Being able to put skills to work that he's fine-tuned since his days as a talent agent in New York makes Milstein feel as if he is simply continuing his career in the entertainment industry, not leaving it. After working his way up at William Morris Agency and moving with the company as it opened up a Beverly Hills office, he later joined Cineplex Odeon Corp. and then Miramax Films as head of production. It was here that Milstein worked on packaging--finding scripts, getting a director, adding actors and obtaining financing and distributors.
Milstein further expanded his Rolodex, and his range of experience, when he joined the Completion Bond Company and later founded the international completion guarantee company, cineFinance. As president of cineFinance, Milstein pioneered a lot of work in Asian, specifically China, over the last eight to 10 years. The company just last year underwrote John Woo's $80 million epic drama, "The Battle of Red Cliff." He said the two-part, five-hour film was the largest, in terms of budget and scope, to have ever been made in China.

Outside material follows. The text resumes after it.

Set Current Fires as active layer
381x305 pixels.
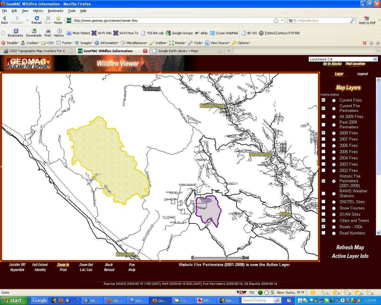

"It was a herculean undertaking," said Milstein. "I spent time on the set and it was fascinating watching this huge epic get made that I don't think you could even produce in the West given its size and scope."
The film is the first to come to Milstein's mind, perhaps because it was the last one he worked on. But the entertainment industry veteran said he doesn't have a favorite movie, that he's been involved in so many interesting films over the years that he just has many favorite stories.
"I've always loved movies," he said. "Even in college I studied films as a cultural product, almost the same way you would study novels and literature as a reflection of the historical times they were written in. I just watched a lot of movies and then I really got into it when I went to film school at USC. I always knew I would work in films, just never as a writer or director or producer."
Milstein said he found his niche as an agent because he was in the middle of it all?representing writers and directors, working with producers to obtain financing and find distribution. According to him, his newest venture at Aon/Albert G. Ruben is harkening back to his days at William Morris Agency, since the entertainment insurance business has morphed into an important advisory role in the center of the overall filmmaking industry.
"I guess once an agent always an agent," he said. "But it's great because I have a much bigger sandbox to play in now and a tremendous amount of other resources to draw upon to help each of the clients, many of whom I've known for years, to help them through these fairly treacherous times."